Across Europe supermarkets have always put a high priority on their own brands as a source of higher margins. In the UK Tesco and Sainsbury's recently claimed their own-label ranges were bolstering performance. Like many other retailers, they have been investing in the quality and variety of their own brands, giving them more prominence in-store and spending more on marketing to reiterate to price sensitive shoppers that buying private label doesn't mean compromising on quality. 

In some countries retailers are playing to consumers' desires to shop more responsibly. Ahold's Albert Heijn in the Netherlands, with its environmentally friendly Pure & Honest range, and Sainbury’s in the UK with its allergy sensitive Freefrom range of products, are examples. Mercadona in Spain and Asda in the UK are focused on every day low pricing to give shoppers the value they want in tough times. 

Across Europe, private-label gives shoppers an average 30% saving on an equivalent national brand helping them to gain 0.5 percentage points in share over the last year. They now have 35.6%, in value, of Europe’s FMCG market. 

While food has seen a healthy 4.3% increase in value sales over the last year, compared to the 2.4% increase in non-food value sales, the vast majority of the growth in food is being driven by retailer’s own brands. In fact, private label drives nearly all of the growth for total FMCG sales in every country except Germany.

That said, while retailers are still driving most of the share gains, food manufacturers are holding their own, pressing on every aspect of the marketing mix to optimise their offer to the consumer and drive share. Internet shopping has also provided brands with a platform for growth.

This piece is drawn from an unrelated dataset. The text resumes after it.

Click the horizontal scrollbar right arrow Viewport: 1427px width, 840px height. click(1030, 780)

At its simplest the shelves are longer and the ability to maintain availability easier online. 

Food brands have also spent more time assessing the competitive risks, developing and adjusting their portfolios and reviewing their approach to individual retail chains. Their attitude to private label has changed now that it is clear that retailers are no longer serving just the value end of the market. 

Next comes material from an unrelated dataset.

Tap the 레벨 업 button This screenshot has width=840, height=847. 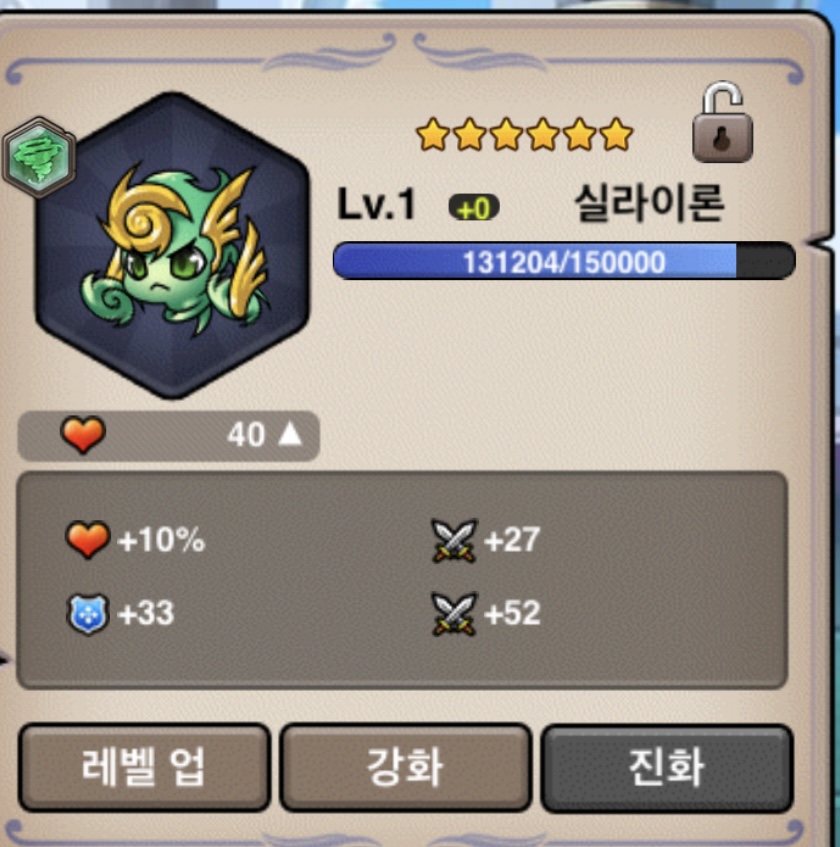pos(144,767)
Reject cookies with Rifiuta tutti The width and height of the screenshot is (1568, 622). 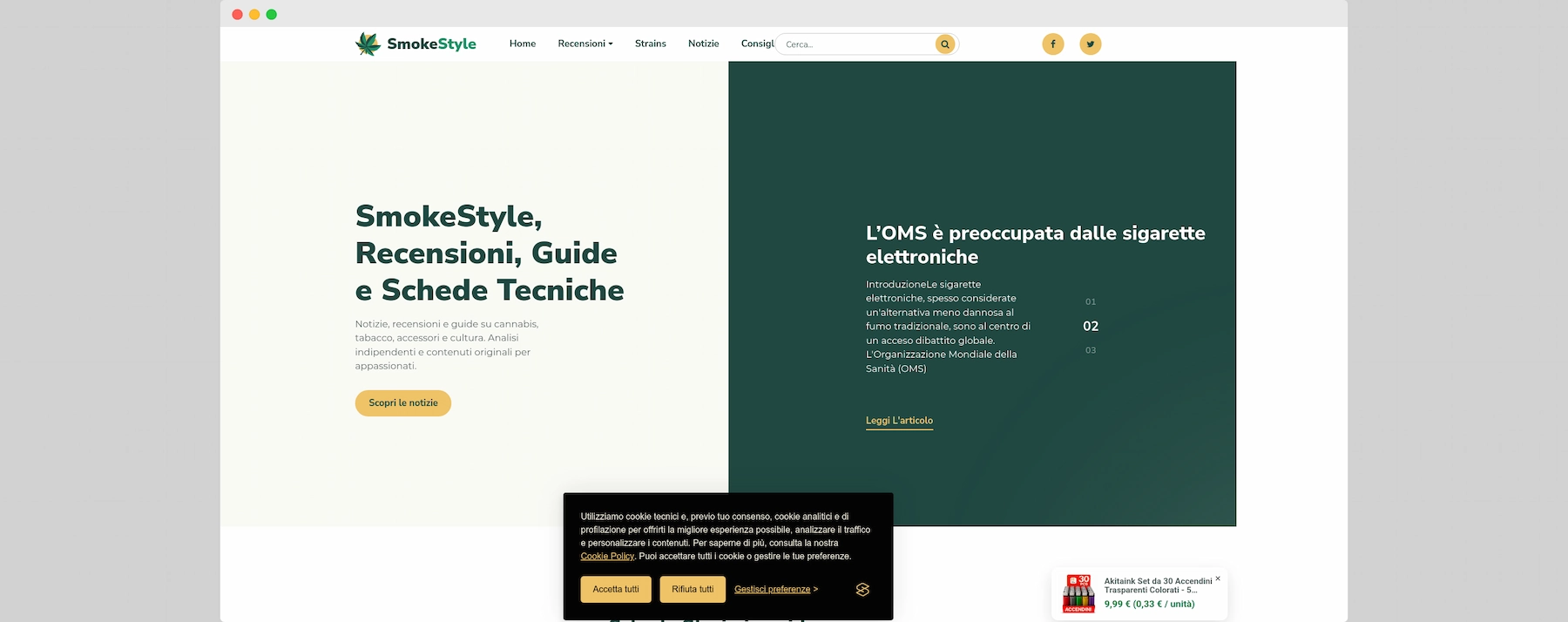click(x=693, y=590)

Weaker mid-tier national food brands have the most to lose as retailers, boosted by their success, continue to rationalise their ranges down to the top brands.  

Shoppers though are in the controlling seat of all this change. They still want to buy their favourite brands; trusting the perceived and real benefits (or taste) of some products more than others. In niche categories such as ketchup many consumers will never compromise. Heinz for example has an estimated 60% share of the ketchup market in the US and 78% in the UK. 

Despite the progress being made by smart retailers, national brands are still influential in many categories. They often act as category sponsors and ‘signposts’ to tempt shoppers.  Promotions to reignite brand loyalty will tempt consumers back to manufacturers’ brands but price rises cannot be avoided if raw material costs, particularly in food, keep moving up.

Ultimately private label and national brands need to co-exist. Growth can only come if manufacturers have a deep understanding of what makes shoppers tick and are brave about innovation. Food manufacturers should review their brand propositions for saliency and value and find operational efficiencies through pricing and promotional optimisation or leveraging multichannel opportunities to engage with shoppers in a meaningful and relevant way if they are to drive growth in this new era.